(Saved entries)
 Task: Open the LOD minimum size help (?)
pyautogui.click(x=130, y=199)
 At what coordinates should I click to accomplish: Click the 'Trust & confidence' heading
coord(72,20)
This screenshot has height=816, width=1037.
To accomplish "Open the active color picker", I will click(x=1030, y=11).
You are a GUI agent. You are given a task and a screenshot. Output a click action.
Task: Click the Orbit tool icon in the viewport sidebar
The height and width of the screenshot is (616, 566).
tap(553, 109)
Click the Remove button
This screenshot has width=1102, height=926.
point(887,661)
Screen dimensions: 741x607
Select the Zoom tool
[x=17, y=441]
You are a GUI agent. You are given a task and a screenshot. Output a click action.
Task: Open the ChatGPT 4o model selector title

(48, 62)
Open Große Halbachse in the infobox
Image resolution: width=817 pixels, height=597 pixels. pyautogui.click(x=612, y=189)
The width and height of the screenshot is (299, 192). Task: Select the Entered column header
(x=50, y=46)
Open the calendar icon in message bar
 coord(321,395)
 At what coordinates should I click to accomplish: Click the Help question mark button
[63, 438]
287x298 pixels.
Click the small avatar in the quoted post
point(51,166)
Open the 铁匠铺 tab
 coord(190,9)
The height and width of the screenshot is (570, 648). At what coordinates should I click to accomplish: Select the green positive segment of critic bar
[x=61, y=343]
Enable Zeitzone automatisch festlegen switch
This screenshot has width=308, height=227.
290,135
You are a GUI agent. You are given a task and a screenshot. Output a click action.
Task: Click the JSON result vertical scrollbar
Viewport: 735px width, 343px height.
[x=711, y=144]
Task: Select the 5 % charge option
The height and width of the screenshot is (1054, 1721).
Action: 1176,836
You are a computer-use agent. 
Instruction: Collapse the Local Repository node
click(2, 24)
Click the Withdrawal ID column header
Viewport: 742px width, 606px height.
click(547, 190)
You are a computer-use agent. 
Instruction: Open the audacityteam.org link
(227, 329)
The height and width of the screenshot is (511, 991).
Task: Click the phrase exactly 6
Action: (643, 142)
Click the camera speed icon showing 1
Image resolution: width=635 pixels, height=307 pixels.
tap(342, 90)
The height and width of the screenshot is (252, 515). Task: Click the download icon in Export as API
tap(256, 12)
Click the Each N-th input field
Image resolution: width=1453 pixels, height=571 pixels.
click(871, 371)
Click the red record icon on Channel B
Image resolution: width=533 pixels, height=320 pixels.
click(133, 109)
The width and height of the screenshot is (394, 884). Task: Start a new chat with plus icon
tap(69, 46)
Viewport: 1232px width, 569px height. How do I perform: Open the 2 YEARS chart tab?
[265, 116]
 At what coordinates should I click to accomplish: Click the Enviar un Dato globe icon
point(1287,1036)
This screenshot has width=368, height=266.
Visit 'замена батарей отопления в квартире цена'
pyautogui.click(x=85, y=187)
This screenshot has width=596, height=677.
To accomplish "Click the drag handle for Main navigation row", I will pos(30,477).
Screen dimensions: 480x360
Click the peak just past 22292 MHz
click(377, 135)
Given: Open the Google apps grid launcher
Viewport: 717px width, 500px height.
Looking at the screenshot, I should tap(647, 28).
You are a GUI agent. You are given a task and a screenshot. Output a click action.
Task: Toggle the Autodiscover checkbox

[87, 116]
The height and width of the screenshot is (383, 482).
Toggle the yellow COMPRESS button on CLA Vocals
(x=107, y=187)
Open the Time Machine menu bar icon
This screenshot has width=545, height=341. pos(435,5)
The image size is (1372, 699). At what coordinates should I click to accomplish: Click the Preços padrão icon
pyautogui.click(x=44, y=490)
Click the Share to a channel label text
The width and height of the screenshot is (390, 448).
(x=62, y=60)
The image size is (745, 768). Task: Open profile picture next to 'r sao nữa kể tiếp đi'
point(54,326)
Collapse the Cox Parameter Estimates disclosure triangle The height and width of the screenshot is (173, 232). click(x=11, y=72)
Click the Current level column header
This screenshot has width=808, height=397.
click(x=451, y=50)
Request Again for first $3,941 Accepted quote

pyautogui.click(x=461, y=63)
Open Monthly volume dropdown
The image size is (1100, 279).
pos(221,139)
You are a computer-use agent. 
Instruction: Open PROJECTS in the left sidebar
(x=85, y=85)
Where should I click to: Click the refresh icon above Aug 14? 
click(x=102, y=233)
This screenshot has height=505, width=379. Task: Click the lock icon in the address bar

### Exercise aim
Can you repeat, word for word, every line above from the one containing "The height and width of the screenshot is (570, 648)." down to the one containing "Task: Select the 5 % charge option", including both?

### Output of the exercise
The height and width of the screenshot is (570, 648). At what coordinates should I click to accomplish: Select the green positive segment of critic bar
[x=61, y=343]
Enable Zeitzone automatisch festlegen switch
This screenshot has width=308, height=227.
290,135
You are a GUI agent. You are given a task and a screenshot. Output a click action.
Task: Click the JSON result vertical scrollbar
Viewport: 735px width, 343px height.
[x=711, y=144]
Task: Select the 5 % charge option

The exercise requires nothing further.